(Data for locating words and elements)
-=-=-=-=-
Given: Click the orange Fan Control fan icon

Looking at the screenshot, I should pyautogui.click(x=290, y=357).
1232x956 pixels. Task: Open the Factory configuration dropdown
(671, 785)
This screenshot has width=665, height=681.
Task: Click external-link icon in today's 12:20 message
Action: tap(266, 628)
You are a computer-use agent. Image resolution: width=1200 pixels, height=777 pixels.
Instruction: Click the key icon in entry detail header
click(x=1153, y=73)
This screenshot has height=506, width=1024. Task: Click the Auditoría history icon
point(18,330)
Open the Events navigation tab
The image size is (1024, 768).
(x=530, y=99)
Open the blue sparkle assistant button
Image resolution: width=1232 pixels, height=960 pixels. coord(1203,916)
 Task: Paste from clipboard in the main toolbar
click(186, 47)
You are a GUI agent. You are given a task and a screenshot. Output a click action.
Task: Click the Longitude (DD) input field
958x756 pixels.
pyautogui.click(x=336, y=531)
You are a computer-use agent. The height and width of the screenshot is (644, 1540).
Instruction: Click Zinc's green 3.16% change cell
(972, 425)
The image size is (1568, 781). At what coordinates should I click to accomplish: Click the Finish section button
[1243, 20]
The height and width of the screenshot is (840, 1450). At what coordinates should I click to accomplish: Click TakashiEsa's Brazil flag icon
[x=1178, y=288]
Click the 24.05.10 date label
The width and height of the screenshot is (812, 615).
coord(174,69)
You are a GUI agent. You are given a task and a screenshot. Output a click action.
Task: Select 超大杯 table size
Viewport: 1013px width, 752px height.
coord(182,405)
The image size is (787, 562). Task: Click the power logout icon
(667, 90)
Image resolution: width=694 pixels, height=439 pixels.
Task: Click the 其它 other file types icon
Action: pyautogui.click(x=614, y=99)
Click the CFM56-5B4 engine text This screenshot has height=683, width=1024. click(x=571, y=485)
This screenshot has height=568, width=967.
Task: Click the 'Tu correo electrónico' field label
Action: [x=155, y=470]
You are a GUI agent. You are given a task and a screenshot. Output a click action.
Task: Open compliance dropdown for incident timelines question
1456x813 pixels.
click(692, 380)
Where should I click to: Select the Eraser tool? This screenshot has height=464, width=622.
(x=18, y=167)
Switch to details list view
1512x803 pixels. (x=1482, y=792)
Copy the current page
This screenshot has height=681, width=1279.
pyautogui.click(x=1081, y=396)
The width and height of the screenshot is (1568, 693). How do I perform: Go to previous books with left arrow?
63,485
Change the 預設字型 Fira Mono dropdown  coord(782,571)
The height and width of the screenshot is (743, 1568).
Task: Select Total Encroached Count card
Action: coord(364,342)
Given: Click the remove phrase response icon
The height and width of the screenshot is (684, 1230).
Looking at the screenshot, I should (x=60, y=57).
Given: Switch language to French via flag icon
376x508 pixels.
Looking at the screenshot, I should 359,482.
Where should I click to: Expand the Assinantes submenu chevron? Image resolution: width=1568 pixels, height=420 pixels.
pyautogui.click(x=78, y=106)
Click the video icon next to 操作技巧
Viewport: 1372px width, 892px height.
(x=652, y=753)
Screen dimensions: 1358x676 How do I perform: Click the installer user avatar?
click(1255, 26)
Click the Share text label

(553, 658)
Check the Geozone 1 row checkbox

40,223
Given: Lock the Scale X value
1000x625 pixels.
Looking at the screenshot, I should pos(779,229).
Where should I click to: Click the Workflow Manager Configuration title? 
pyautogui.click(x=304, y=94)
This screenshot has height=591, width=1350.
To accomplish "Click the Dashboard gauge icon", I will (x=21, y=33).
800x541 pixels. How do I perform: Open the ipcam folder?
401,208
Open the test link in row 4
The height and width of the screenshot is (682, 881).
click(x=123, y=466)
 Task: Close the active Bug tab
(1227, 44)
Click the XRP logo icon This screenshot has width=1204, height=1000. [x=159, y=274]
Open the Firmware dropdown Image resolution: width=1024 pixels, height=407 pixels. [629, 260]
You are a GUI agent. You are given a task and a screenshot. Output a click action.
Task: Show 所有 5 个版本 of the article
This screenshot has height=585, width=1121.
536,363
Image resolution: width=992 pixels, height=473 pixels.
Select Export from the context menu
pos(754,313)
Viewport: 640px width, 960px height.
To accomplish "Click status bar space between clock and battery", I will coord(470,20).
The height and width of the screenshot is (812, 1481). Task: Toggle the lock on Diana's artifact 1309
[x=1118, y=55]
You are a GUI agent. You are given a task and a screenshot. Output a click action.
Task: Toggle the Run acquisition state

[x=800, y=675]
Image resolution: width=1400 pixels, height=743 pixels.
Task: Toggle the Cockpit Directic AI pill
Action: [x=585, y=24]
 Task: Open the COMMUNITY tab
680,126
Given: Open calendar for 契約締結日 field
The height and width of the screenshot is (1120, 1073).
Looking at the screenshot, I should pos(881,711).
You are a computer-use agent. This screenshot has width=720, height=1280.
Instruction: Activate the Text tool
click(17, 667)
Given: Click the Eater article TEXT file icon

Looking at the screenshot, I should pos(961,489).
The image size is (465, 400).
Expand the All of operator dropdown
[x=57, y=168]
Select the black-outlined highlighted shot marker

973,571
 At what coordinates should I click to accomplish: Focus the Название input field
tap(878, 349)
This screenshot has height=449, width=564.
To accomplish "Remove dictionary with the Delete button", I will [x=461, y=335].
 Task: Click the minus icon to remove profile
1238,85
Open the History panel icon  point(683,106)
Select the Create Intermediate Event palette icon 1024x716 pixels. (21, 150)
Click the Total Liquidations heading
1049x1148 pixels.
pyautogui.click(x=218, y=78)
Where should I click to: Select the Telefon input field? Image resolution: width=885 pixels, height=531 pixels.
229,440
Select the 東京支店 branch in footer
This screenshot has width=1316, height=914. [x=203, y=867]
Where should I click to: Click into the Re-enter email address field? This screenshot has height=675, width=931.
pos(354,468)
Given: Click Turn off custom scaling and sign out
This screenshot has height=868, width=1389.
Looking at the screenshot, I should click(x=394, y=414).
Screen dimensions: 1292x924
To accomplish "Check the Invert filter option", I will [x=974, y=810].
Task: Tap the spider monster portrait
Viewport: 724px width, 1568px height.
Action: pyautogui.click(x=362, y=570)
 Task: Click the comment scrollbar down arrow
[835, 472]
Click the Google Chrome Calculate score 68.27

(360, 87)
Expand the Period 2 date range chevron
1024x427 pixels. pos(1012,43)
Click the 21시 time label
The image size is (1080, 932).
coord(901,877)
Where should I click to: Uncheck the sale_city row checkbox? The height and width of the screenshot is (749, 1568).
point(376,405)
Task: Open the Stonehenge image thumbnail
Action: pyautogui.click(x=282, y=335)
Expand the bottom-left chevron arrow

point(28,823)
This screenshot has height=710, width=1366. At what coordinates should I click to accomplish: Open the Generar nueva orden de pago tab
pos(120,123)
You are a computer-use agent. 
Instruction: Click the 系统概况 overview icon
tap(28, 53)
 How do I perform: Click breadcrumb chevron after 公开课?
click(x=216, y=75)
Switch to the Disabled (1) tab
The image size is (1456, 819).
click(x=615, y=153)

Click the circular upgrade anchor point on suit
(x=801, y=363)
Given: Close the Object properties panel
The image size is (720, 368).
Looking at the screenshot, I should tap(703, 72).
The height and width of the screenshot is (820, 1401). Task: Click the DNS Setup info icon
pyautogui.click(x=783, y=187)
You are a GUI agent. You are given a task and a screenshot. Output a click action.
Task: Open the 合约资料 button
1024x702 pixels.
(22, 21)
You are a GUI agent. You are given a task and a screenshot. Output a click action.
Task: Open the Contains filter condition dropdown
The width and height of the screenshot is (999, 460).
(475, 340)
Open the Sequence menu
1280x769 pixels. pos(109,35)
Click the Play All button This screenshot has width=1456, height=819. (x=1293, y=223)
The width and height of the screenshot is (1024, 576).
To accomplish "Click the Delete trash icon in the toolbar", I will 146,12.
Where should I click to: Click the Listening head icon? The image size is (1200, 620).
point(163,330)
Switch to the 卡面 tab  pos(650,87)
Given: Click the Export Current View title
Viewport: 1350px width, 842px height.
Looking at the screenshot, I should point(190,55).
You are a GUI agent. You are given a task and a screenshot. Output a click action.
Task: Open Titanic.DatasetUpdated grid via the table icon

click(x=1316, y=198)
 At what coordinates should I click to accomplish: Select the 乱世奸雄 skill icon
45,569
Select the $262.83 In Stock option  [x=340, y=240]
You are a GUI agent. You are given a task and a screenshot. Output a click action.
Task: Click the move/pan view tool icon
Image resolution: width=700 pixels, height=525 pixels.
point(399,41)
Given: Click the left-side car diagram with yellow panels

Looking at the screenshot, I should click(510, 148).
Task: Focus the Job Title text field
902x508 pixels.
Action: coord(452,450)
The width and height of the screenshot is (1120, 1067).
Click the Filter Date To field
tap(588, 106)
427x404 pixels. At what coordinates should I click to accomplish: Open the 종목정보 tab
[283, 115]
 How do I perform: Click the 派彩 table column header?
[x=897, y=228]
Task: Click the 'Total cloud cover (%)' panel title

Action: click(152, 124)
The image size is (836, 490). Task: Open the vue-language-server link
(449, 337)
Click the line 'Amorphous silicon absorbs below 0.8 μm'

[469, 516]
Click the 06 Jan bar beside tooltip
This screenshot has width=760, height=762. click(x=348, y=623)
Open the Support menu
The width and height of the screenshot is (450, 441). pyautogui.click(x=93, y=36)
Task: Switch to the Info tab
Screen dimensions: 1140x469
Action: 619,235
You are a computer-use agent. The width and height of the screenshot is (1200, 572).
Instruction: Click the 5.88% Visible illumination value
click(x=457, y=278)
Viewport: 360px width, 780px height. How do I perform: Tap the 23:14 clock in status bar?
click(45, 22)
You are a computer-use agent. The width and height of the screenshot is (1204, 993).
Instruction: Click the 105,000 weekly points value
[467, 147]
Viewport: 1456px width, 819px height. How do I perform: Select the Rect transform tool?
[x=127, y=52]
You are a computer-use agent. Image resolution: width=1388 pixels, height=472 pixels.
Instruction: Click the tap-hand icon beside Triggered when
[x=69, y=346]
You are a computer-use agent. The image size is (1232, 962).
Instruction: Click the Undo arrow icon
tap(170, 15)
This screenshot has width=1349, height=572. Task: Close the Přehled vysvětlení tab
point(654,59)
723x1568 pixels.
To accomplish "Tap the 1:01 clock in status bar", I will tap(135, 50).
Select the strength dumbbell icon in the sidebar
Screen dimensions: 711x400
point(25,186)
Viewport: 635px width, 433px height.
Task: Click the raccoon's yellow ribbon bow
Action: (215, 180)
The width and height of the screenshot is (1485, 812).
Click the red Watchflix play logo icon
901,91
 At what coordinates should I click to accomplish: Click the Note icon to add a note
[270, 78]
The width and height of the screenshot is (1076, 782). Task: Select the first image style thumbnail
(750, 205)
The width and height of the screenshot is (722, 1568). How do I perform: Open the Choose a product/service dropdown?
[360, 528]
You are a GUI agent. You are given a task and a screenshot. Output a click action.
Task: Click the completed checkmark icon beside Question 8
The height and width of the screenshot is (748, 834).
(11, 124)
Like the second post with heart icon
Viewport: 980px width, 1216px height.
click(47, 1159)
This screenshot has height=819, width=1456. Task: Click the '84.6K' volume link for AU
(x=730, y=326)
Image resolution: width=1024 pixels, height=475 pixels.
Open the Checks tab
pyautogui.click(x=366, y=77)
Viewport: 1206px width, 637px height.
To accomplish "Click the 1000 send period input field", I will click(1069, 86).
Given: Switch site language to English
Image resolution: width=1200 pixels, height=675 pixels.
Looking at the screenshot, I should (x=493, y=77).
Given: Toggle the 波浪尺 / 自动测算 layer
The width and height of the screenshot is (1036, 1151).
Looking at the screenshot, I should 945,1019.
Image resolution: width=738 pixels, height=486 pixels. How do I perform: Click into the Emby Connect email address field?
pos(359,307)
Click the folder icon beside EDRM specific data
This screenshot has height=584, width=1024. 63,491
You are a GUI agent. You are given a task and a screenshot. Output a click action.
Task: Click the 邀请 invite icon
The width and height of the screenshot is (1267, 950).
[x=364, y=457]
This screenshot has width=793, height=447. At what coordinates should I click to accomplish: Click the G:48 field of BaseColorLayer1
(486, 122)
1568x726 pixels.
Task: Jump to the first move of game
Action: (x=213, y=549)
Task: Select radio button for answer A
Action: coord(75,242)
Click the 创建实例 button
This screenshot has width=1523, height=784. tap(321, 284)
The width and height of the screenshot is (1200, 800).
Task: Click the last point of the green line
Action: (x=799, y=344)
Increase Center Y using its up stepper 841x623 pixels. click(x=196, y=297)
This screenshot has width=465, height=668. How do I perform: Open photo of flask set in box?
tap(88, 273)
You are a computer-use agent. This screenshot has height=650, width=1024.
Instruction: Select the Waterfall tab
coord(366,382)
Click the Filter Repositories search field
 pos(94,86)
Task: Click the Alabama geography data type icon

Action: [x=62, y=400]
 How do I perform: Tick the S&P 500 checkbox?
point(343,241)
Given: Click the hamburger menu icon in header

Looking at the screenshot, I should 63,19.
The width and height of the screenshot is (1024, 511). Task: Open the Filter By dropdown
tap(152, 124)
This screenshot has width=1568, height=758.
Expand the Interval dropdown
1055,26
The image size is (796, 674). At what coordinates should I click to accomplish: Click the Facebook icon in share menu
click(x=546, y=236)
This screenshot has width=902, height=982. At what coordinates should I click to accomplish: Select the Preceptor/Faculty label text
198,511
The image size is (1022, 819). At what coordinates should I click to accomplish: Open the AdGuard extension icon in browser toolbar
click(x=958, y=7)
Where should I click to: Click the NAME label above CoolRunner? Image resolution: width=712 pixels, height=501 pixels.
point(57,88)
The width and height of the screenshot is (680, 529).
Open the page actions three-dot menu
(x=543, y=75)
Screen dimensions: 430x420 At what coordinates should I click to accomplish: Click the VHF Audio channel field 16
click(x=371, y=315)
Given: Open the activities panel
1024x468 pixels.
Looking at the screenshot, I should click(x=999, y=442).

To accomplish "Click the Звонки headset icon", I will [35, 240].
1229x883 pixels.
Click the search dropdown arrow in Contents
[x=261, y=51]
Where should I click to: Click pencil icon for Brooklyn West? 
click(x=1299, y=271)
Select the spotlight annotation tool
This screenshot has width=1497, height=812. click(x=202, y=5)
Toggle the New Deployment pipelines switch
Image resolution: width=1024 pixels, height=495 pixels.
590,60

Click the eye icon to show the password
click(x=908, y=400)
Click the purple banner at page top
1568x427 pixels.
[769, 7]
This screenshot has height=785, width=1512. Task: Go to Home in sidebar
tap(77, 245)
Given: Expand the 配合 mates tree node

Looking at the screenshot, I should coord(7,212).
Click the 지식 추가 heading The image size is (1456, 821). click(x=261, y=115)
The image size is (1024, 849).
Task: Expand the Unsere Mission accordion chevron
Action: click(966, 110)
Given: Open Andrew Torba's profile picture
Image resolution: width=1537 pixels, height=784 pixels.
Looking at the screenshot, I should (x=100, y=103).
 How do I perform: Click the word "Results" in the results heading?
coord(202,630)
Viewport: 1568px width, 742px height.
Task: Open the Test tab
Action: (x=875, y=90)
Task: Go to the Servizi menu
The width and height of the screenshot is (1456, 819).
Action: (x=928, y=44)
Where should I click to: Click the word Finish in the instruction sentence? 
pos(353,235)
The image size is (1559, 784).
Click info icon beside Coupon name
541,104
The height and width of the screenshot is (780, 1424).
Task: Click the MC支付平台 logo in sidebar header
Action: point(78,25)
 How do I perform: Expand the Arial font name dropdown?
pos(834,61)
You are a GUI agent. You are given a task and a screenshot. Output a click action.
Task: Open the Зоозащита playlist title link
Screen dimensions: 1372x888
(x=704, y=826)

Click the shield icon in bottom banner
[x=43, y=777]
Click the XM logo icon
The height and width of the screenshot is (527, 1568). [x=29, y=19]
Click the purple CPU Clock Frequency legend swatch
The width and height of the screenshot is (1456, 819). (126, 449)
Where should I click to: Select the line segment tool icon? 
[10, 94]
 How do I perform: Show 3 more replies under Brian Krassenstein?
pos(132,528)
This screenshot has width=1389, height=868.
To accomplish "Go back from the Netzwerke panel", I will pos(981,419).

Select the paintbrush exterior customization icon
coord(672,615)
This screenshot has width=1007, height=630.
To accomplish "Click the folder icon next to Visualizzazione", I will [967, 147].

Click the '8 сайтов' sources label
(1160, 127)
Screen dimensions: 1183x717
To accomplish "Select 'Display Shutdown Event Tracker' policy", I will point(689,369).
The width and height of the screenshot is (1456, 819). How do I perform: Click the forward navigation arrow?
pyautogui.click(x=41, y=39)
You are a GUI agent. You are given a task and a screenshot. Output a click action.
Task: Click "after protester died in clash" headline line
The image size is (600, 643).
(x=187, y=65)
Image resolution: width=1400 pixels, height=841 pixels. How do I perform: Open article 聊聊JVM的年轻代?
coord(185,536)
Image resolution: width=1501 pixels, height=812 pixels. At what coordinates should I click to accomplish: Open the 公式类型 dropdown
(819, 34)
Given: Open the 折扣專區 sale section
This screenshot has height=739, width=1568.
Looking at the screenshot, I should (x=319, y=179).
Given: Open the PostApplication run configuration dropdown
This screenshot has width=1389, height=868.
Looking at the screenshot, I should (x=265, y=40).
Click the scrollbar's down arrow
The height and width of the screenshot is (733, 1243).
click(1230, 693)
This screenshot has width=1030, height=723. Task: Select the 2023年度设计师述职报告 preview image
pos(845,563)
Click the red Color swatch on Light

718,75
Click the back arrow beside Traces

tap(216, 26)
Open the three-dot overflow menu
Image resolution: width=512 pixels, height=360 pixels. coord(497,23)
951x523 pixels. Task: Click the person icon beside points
-=-=-=-=-
(Written instruction): Please recast the lines of the records as a Markdown table with columns "Row" and "Line," from the line with "Open the Support menu" to the line with "[x=69, y=346]", leaving out blank lines.

(Result for this task):
| Row | Line |
|---|---|
| 1 | Open the Support menu |
| 2 | The width and height of the screenshot is (450, 441). pyautogui.click(x=93, y=36) |
| 3 | Task: Switch to the Info tab |
| 4 | Screen dimensions: 1140x469 |
| 5 | Action: 619,235 |
| 6 | You are a computer-use agent. The width and height of the screenshot is (1200, 572). |
| 7 | Instruction: Click the 5.88% Visible illumination value |
| 8 | click(x=457, y=278) |
| 9 | Viewport: 360px width, 780px height. How do I perform: Tap the 23:14 clock in status bar? |
| 10 | click(45, 22) |
| 11 | You are a computer-use agent. The width and height of the screenshot is (1204, 993). |
| 12 | Instruction: Click the 105,000 weekly points value |
| 13 | [467, 147] |
| 14 | Viewport: 1456px width, 819px height. How do I perform: Select the Rect transform tool? |
| 15 | [x=127, y=52] |
| 16 | You are a computer-use agent. Image resolution: width=1388 pixels, height=472 pixels. |
| 17 | Instruction: Click the tap-hand icon beside Triggered when |
| 18 | [x=69, y=346] |